The screen tube elements are arranged lengthwise from one end to the other to form screen tubes. Formed by these vertical connections between several elements of screen tubes, the screen tubes are directly responsible for transport through the minimum resistance around their walls. [8] Using these pores, which make up a large part of the structure of the screen plates, the diameter of the screening tubes can be regulated. This regulation is necessary for the screening tubes to react to changes in the environment and conditions in the body. [5] In host plants, mature phloem sieve tubes generally contain the highest concentration of phytoplasmas (Figure 3). Since phloem cells are living cells, this can be considered intracellular. In addition, intracellular phytoplasmas of different morphologies, some of which were probably caused by budding or multiplication, have also been found in the cytoplasm of an immature phloem element. In addition, phytoplasmas have been detected in the cytoplasm of phloemparenchyma cells alongside sieve elements, in parenchymal cells in or near the vascular system of cascuta shoots, and in coconut embryos. Although phytoplasmas are detected in seeds, there is no evidence that phytoplasmas can be transferred to next-generation plants. A large number of proteins are described in angiosperm sieve tubes, including at least 82 non-redundant RNA-binding proteins and the ubiquitin/26S proteasome proteolysis pathway machinery (Box 9.2) detected in pumpkin phloem juice (Lin et al., 2009). Some of these are host factors that have been identified as influencing the transport of viruses over long distances.
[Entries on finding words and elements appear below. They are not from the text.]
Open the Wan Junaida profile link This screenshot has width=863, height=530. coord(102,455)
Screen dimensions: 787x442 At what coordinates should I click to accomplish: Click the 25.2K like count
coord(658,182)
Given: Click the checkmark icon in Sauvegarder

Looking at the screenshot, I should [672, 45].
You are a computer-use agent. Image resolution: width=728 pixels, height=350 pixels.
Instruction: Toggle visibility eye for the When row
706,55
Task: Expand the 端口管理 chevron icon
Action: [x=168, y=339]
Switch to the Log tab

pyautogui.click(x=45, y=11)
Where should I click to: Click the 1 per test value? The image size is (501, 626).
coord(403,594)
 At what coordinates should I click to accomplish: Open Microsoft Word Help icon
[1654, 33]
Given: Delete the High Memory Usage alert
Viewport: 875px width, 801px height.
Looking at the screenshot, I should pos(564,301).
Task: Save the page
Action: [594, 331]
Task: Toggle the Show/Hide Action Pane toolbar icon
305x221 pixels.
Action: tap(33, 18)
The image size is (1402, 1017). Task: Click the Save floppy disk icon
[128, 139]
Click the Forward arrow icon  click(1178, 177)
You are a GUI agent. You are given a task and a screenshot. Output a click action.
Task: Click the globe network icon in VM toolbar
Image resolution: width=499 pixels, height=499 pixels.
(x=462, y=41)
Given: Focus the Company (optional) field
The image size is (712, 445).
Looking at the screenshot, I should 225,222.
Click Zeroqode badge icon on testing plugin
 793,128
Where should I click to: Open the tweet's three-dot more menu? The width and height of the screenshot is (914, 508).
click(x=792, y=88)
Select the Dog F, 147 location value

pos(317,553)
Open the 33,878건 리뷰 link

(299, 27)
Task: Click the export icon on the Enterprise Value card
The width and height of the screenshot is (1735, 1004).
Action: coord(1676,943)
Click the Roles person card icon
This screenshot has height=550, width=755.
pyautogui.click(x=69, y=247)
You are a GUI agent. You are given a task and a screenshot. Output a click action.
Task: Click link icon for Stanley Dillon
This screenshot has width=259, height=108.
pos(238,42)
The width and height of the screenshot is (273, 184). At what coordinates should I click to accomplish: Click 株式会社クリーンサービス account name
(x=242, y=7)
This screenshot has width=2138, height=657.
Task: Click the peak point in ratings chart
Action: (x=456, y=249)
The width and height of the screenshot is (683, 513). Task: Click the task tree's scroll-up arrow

A sieved tube is a major component of the phloem tissue present in angiosperms. These cells are accompanied by companion cells that form an elegant transport system to deliver carbohydrates and other organic compounds to the rest of the plant parts. Sieve tubes and the cells that accompany them are dominant in this tissue. These cells are alive but have no nucleus. All space is used for the transport of nutrients. Here, the accompanying cells act to support these tubes. The tubes do not have ribosomes to synthesize proteins. Therefore, all functions managed by the ribosomes and nucleus are performed by the accompanying cells next to the sieve tubes.